Sunday, January 2, 2011

For Sentimental Reasons

Do you remember that girl in elementary school who always used to pass notes? And she would go home with a pocket full of them, put them on her dresser, and a week later shove them into a drawer only to forget about them for a while?

What about that girl in middle school who would save each and every little note or pencil or piece of gum or anything from a boy? After that flavor had expired for the week, she would forget about those little insignificant things she had of his – a note, a pencil, a stick of gum – and they would be buried somewhere in that junk drawer?

What about the girl from highschool? That’s one who saved every corsage from every dance and dried it out and displayed it on her mirror and kept it there until she graduated from college at which point she would tuck it safely away in a shoebox to keep for memories. This girl also has millions of pictures of her and her friends with silly faces, their best smiles, self-photos, pictures of dress shopping, pictures of every single little thing that ever happened and she will keep them forever.

I’m sure you know that girl.  She’s the same one who keeps the pictures of herself with every boyfriend she ever had and stores it in the box of corsages. Not because she misses him or wants him back, but because of the memories. She’s the girl who will occasionally pull these things back out years after the fact and smile while looking at them, remembering all the good times and then tuck them safely away for the next trip down memory lane. When she’s old and dies all of the stuff will still be there, in the same box in her attic for her children and grandchildren to discover.

I’m not that girl.

I’m the unsentimental girl, the heartless one. I’m the one who will keep all of the sweet things from a boyfriend until about a week after I break up with him. Then I throw all of the letters in the fireplace, crumble the rose petals into hundreds of tiny rose crumbs, and throw the teddy bear to the dog for a new chew toy. The dog loves that bear.

Sometimes I feel guilt for not being a sentimental person. I do keep the important things such as my favorite book that Papa used to read me and the harmonica he gave me that I always liked to play with. I keep the letter Daddy wrote to me when I graduated from college and the card he gave me after we had a huge heart to heart that changed our father-daughter relationship for the better. I have the Life is Good coffee mug from one of my ex-boyfriends because he wasn’t awful and I really like the mug. I even kept the Canadian coin he gave me, but mostly because I don’t know what else to do with it and you can’t very well throw money away.

There it is. Did you catch it? I’m defending myself because of my guilt over my lack of sentimentality. It’s just that I hate clutter. I see no point in keeping stuff that is just stuff. The memories will still be there even after the stuff is gone. Why do I need dead roses that smell funny and a bear that I’ll just pack away? Do I have to keep every picture that kids I babysat ever colored for me?

I delete digital photos that are taking up hardly any storage space at all on my computer because I haven’t looked at them in years, I’m not in them, and I no longer have any communication with the people in them. My thinking is that I just don’t need to keep them. They’re just digital clutter.

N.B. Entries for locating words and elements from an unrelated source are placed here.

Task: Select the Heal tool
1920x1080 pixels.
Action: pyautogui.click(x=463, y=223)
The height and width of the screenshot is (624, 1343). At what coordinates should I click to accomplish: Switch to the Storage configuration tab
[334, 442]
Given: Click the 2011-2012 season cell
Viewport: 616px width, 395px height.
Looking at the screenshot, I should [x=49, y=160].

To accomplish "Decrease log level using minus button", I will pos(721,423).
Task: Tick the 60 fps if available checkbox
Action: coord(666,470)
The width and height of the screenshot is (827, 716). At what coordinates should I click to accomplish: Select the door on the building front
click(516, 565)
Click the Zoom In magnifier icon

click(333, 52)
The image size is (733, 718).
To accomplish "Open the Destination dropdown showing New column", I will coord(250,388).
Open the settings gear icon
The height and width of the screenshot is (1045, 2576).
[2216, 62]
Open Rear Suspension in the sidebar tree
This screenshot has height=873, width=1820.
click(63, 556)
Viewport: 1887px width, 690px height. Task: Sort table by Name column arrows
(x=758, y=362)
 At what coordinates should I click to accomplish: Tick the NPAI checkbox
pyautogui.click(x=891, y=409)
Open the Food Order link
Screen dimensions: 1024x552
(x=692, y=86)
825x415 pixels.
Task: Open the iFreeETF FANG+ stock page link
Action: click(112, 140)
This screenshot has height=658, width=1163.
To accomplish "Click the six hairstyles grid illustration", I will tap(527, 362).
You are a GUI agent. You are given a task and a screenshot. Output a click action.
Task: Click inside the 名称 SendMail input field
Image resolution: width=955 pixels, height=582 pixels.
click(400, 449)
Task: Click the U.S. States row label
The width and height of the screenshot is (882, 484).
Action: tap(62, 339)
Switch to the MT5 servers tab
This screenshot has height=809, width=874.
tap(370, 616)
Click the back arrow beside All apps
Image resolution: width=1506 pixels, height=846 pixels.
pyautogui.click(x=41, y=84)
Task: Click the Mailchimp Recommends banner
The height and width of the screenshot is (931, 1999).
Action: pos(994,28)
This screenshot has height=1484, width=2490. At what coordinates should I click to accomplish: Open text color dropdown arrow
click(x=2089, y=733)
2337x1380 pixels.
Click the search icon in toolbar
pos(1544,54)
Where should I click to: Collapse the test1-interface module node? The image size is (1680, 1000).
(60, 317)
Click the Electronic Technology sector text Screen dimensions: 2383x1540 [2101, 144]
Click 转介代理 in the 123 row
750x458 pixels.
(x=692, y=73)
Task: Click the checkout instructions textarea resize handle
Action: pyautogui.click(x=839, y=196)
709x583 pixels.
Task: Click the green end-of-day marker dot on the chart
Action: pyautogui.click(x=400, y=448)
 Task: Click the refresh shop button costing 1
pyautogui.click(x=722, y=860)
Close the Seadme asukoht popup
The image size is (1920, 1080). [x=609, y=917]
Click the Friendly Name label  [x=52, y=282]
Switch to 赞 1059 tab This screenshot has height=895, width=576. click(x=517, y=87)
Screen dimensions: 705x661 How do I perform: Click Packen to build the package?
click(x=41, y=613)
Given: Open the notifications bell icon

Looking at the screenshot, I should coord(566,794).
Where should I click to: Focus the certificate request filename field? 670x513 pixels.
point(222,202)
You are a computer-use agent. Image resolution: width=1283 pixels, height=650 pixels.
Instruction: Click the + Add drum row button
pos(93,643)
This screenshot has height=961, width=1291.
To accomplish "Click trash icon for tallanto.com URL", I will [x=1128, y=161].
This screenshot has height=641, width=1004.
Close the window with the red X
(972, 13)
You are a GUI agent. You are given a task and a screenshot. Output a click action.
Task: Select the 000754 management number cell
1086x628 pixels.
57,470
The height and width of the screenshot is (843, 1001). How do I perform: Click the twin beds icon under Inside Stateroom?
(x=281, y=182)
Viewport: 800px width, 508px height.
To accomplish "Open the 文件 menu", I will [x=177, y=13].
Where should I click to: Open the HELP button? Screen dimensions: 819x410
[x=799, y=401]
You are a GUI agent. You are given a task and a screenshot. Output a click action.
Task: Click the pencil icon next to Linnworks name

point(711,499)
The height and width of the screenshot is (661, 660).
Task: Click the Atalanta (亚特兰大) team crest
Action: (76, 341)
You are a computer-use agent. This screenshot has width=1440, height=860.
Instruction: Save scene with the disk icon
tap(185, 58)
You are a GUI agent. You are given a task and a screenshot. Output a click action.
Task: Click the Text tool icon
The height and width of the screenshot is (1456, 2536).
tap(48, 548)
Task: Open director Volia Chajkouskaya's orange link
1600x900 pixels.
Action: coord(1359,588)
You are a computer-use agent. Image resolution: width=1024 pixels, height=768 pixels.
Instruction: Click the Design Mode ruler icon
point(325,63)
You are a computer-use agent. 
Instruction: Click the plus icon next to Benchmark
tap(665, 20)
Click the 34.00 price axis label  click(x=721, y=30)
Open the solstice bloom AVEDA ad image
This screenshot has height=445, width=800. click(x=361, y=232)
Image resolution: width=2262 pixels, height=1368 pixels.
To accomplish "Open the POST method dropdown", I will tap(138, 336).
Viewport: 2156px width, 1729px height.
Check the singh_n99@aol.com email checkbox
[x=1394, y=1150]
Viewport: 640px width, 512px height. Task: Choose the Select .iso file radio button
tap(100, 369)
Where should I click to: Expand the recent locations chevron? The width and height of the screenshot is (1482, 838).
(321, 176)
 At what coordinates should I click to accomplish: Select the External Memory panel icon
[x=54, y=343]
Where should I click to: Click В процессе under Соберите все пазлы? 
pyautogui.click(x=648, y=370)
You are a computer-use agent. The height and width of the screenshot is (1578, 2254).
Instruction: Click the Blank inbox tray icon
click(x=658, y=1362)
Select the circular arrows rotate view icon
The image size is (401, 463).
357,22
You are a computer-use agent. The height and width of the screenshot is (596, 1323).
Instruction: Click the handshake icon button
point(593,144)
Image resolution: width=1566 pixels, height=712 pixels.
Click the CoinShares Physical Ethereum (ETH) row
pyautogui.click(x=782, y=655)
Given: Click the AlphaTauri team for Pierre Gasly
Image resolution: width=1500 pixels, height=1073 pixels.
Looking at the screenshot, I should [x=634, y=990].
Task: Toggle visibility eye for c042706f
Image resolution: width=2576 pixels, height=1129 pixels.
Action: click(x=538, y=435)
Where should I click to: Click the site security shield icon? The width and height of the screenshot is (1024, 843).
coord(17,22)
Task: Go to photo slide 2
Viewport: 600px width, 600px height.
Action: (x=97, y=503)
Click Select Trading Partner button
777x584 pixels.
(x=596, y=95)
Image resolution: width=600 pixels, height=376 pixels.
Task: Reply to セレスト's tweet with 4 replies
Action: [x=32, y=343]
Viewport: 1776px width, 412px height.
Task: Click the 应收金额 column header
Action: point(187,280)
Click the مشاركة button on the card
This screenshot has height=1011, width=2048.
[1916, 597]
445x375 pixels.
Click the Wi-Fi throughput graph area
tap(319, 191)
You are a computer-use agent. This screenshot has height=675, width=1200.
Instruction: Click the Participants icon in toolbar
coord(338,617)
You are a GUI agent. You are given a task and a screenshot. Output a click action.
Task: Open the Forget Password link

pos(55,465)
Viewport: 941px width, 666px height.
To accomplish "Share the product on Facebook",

It’s not that I don’t love the roses or the letters or the teddy bears or the pictures or the people or the memories we made when I was gifted with those things or people, but I have my memories even without the stuff.

But it’s the guilt! And the silly little worries! What about when I have kids? Will I have to keep every picture they ever colored for me? Every handmade gift or craft they ever proudly presented to me? Will it make me a bad mom to throw those things away?

And then I think about the fact of death. What if someone I am close to, my mom for example, gives me a card and I don’t keep it and then she dies and I have nothing in her own words telling me that she loves me? I have nothing from Nana except an afghan that she crocheted for me and the only reason I have things from Papa is because I think they got stuffed in a box at some point that disappeared until years after he had passed away and after his death I recognized the value of having The Three Billy Goats Gruff and Old Mother Hubbard.

I’d like to say that my lack of sentimentality is because I store up my treasures in Heaven, but that would be a lie which might prevent me from ever seeing those alleged Heaven-stored treasures.

Sometimes though, when I look over at that little white bear lying on the dog’s bed, hardly worse for the seven-year wear, I feel an urge to pick it up, toss it in the washing machine, and then put it away nice and clean only to pull it out in ten, twenty, sixty years and realize that your heart never really forgets your first love.